Ela caracteriza esse luto como não reconhecido e o compara à perda de um amigo ou animal de estimação, ao rompimento, à demissão e à aposentadoria. Segundo Siqueira, o que eles têm em comum é a intensidade das normas sociais impostas, seguidas de declarações de invalidação.

“A sociedade espera que determinado luto seja sentido e outros não, ou que tenha uma elaboração mais longa e, na realidade, cada luto é individual, não é menos válido ou inferior, apenas se manifesta de uma forma diferente”, afirma. “Não é justo fazer um ranking de perdas.”
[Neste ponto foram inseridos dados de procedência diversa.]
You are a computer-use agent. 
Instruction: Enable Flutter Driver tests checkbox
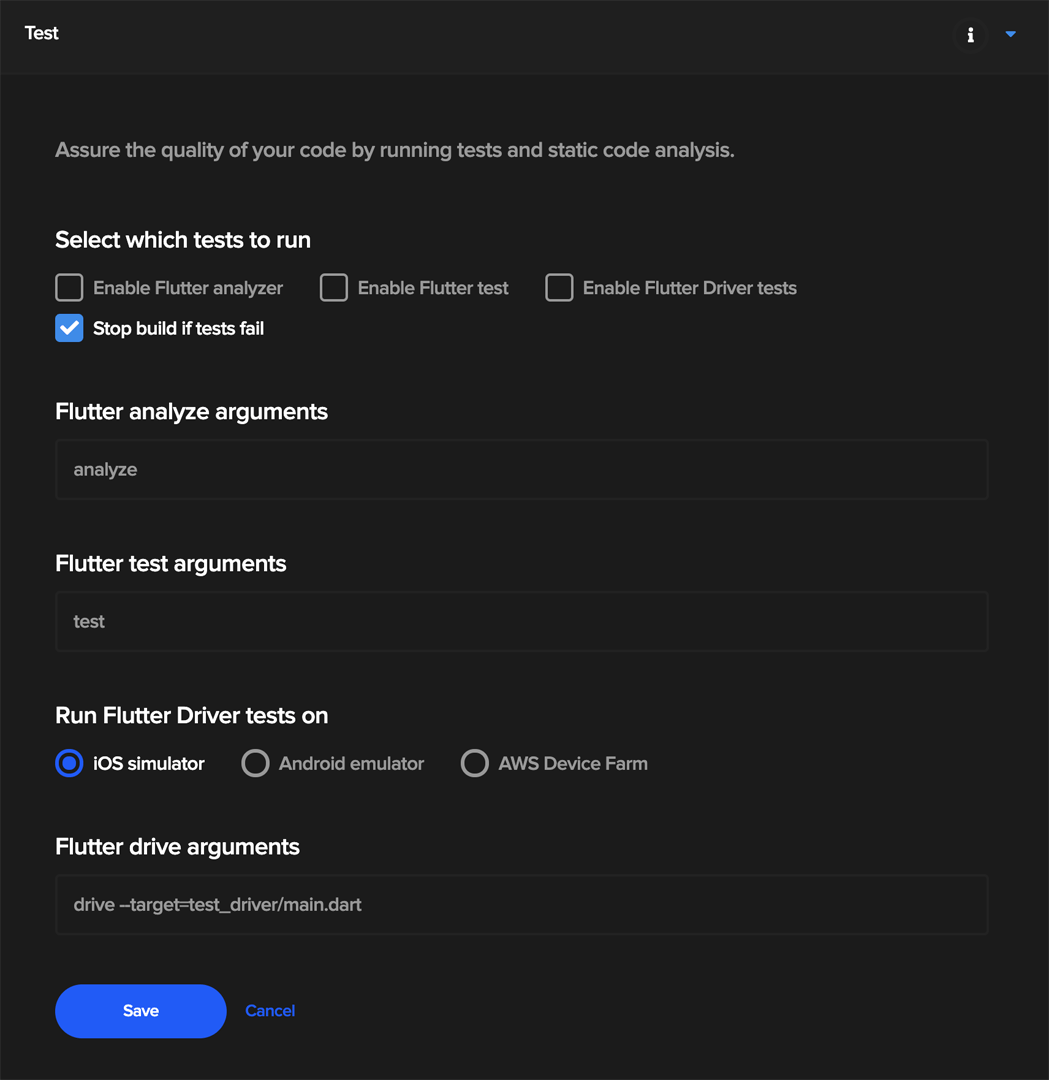point(559,287)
Portanto, a zombaria e o descrédito nesses casos tornam a rede de apoio deficiente, afirma Siqueira. “Essa pessoa enlutada encontra menos espaço para vivenciar suas emoções, expressar suas reações de luto e isso traz ainda mais sofrimento”.

Vigílias

Ao redor do mundo, fãs de Liam Payne realizaram vigílias em homenagem ao cantor, reunidos em praças para cantar músicas, levar flores e trocar lembranças relacionadas à vida do artista. Isso, dizem os psicólogos, faz parte do luto coletivo, que também pode ajudar nessa fase e aguçar o sentimento de pertencimento.

“A perda de algo ou de alguém significativo só pode ser vivenciada de forma singular, mas a inscrição simbólica de sua memória precisa ocorrer no tecido social, por isso os rituais são tão importantes”, afirma Bregalanti.

A pesquisadora reforça, porém, a necessidade de que a aflição se transforme gradativamente para que se desenvolvam novas possibilidades de continuidade da vida de forma prazerosa. “Lembrar é parte essencial do luto e sentir dor associada à memória não é necessariamente sinal de dificuldades patológicas”, afirma.

Para Siqueira, que se diz fã da cantora, a morte causou um momento complexo para muitos fãs, que ressignificou um período da vida que até então parecia inocente e intocável.

“Precisamos integrar essas memórias de uma forma que honre não apenas aquela figura pública que teve um valor especial para nós, mas também a nossa própria história. Essa perda é uma forma de avançarmos para uma nova fase carregando essas memórias, mas de uma forma mais leve.”